** Opening The input block **

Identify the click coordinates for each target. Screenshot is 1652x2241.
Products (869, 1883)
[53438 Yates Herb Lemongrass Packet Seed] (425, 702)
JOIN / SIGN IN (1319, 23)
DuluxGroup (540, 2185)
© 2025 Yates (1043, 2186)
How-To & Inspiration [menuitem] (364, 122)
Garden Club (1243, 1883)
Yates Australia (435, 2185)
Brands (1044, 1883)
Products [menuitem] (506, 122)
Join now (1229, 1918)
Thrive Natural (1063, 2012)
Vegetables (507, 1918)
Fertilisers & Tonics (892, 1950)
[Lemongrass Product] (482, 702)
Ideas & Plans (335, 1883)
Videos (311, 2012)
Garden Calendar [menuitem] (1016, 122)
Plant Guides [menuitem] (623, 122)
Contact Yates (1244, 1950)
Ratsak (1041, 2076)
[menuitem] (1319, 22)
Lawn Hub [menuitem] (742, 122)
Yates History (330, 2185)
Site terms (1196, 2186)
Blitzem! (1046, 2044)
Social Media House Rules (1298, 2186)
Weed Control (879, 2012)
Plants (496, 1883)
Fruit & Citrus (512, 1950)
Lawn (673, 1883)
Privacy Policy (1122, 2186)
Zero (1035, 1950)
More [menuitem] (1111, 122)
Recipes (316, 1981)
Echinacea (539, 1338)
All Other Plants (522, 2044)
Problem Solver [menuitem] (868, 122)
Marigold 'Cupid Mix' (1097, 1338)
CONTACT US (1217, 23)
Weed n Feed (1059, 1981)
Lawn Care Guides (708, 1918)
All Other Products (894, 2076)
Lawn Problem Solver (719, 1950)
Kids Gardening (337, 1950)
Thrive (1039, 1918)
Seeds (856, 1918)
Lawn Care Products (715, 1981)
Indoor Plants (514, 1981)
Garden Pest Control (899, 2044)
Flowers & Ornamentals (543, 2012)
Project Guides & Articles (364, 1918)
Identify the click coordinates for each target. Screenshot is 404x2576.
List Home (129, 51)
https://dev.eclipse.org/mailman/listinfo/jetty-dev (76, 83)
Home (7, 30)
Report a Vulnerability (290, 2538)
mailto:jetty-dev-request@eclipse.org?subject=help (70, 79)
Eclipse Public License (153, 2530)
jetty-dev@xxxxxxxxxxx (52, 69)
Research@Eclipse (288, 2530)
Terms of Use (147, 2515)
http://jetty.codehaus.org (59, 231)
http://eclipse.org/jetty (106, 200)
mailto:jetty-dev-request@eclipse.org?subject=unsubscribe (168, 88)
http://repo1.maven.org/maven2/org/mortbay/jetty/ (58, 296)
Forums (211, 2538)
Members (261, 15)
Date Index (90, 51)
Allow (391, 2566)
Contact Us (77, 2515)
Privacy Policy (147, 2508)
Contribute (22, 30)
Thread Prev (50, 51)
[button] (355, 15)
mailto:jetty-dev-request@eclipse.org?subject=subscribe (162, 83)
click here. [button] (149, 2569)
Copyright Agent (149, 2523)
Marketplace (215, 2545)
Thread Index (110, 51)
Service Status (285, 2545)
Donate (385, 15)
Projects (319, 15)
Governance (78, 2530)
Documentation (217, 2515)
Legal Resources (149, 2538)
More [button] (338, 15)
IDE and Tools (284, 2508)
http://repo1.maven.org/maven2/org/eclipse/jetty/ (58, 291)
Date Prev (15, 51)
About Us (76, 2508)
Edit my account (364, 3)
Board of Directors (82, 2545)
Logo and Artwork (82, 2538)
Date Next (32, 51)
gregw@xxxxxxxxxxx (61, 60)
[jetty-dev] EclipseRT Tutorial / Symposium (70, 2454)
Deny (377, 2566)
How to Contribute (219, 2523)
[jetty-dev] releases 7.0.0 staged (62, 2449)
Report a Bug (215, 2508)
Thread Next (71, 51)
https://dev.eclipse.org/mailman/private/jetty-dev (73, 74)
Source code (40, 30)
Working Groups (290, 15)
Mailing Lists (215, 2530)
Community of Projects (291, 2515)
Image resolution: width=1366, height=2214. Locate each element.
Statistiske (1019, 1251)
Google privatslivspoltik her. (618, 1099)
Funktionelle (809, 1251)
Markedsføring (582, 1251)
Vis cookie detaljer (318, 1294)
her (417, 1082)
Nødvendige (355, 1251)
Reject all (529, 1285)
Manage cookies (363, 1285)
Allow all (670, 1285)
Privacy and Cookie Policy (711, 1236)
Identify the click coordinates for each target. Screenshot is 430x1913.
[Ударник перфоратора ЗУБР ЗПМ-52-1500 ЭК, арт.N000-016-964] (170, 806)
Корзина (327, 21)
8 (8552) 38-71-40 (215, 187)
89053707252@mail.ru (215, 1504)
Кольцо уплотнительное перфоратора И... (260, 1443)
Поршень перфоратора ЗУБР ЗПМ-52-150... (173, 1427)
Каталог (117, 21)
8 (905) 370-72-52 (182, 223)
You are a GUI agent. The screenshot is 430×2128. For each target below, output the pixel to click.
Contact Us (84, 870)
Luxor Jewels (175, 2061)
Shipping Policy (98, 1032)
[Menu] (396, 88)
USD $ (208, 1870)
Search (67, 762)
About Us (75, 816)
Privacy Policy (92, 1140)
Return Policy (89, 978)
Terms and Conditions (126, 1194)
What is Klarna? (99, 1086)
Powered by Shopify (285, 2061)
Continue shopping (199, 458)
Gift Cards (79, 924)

** Closing The input block **

**Problem description**
Give back all of the entries above, unchanged in every word.

**Answer to this task**
Identify the click coordinates for each target. Screenshot is 1652x2241.
Products (869, 1883)
[53438 Yates Herb Lemongrass Packet Seed] (425, 702)
JOIN / SIGN IN (1319, 23)
DuluxGroup (540, 2185)
© 2025 Yates (1043, 2186)
How-To & Inspiration [menuitem] (364, 122)
Garden Club (1243, 1883)
Yates Australia (435, 2185)
Brands (1044, 1883)
Products [menuitem] (506, 122)
Join now (1229, 1918)
Thrive Natural (1063, 2012)
Vegetables (507, 1918)
Fertilisers & Tonics (892, 1950)
[Lemongrass Product] (482, 702)
Ideas & Plans (335, 1883)
Videos (311, 2012)
Garden Calendar [menuitem] (1016, 122)
Plant Guides [menuitem] (623, 122)
Contact Yates (1244, 1950)
Ratsak (1041, 2076)
[menuitem] (1319, 22)
Lawn Hub [menuitem] (742, 122)
Yates History (330, 2185)
Site terms (1196, 2186)
Blitzem! (1046, 2044)
Social Media House Rules (1298, 2186)
Weed Control (879, 2012)
Plants (496, 1883)
Fruit & Citrus (512, 1950)
Lawn (673, 1883)
Privacy Policy (1122, 2186)
Zero (1035, 1950)
More [menuitem] (1111, 122)
Recipes (316, 1981)
Echinacea (539, 1338)
All Other Plants (522, 2044)
Problem Solver [menuitem] (868, 122)
Marigold 'Cupid Mix' (1097, 1338)
CONTACT US (1217, 23)
Weed n Feed (1059, 1981)
Lawn Care Guides (708, 1918)
All Other Products (894, 2076)
Lawn Problem Solver (719, 1950)
Kids Gardening (337, 1950)
Thrive (1039, 1918)
Seeds (856, 1918)
Lawn Care Products (715, 1981)
Indoor Plants (514, 1981)
Garden Pest Control (899, 2044)
Flowers & Ornamentals (543, 2012)
Project Guides & Articles (364, 1918)
Identify the click coordinates for each target. Screenshot is 404x2576.
List Home (129, 51)
https://dev.eclipse.org/mailman/listinfo/jetty-dev (76, 83)
Home (7, 30)
Report a Vulnerability (290, 2538)
mailto:jetty-dev-request@eclipse.org?subject=help (70, 79)
Eclipse Public License (153, 2530)
jetty-dev@xxxxxxxxxxx (52, 69)
Research@Eclipse (288, 2530)
Terms of Use (147, 2515)
http://jetty.codehaus.org (59, 231)
http://eclipse.org/jetty (106, 200)
mailto:jetty-dev-request@eclipse.org?subject=unsubscribe (168, 88)
http://repo1.maven.org/maven2/org/mortbay/jetty/ (58, 296)
Forums (211, 2538)
Members (261, 15)
Date Index (90, 51)
Allow (391, 2566)
Contact Us (77, 2515)
Privacy Policy (147, 2508)
Contribute (22, 30)
Thread Prev (50, 51)
[button] (355, 15)
mailto:jetty-dev-request@eclipse.org?subject=subscribe (162, 83)
click here. [button] (149, 2569)
Copyright Agent (149, 2523)
Marketplace (215, 2545)
Thread Index (110, 51)
Service Status (285, 2545)
Donate (385, 15)
Projects (319, 15)
Governance (78, 2530)
Documentation (217, 2515)
Legal Resources (149, 2538)
More [button] (338, 15)
IDE and Tools (284, 2508)
http://repo1.maven.org/maven2/org/eclipse/jetty/ (58, 291)
Date Prev (15, 51)
About Us (76, 2508)
Edit my account (364, 3)
Board of Directors (82, 2545)
Logo and Artwork (82, 2538)
Date Next (32, 51)
gregw@xxxxxxxxxxx (61, 60)
[jetty-dev] EclipseRT Tutorial / Symposium (70, 2454)
Deny (377, 2566)
How to Contribute (219, 2523)
[jetty-dev] releases 7.0.0 staged (62, 2449)
Report a Bug (215, 2508)
Thread Next (71, 51)
https://dev.eclipse.org/mailman/private/jetty-dev (73, 74)
Source code (40, 30)
Working Groups (290, 15)
Mailing Lists (215, 2530)
Community of Projects (291, 2515)
Image resolution: width=1366, height=2214. Locate each element.
Statistiske (1019, 1251)
Google privatslivspoltik her. (618, 1099)
Funktionelle (809, 1251)
Markedsføring (582, 1251)
Vis cookie detaljer (318, 1294)
her (417, 1082)
Nødvendige (355, 1251)
Reject all (529, 1285)
Manage cookies (363, 1285)
Allow all (670, 1285)
Privacy and Cookie Policy (711, 1236)
Identify the click coordinates for each target. Screenshot is 430x1913.
[Ударник перфоратора ЗУБР ЗПМ-52-1500 ЭК, арт.N000-016-964] (170, 806)
Корзина (327, 21)
8 (8552) 38-71-40 (215, 187)
89053707252@mail.ru (215, 1504)
Кольцо уплотнительное перфоратора И... (260, 1443)
Поршень перфоратора ЗУБР ЗПМ-52-150... (173, 1427)
Каталог (117, 21)
8 (905) 370-72-52 (182, 223)
You are a GUI agent. The screenshot is 430×2128. For each target below, output the pixel to click.
Contact Us (84, 870)
Luxor Jewels (175, 2061)
Shipping Policy (98, 1032)
[Menu] (396, 88)
USD $ (208, 1870)
Search (67, 762)
About Us (75, 816)
Privacy Policy (92, 1140)
Return Policy (89, 978)
Terms and Conditions (126, 1194)
What is Klarna? (99, 1086)
Powered by Shopify (285, 2061)
Continue shopping (199, 458)
Gift Cards (79, 924)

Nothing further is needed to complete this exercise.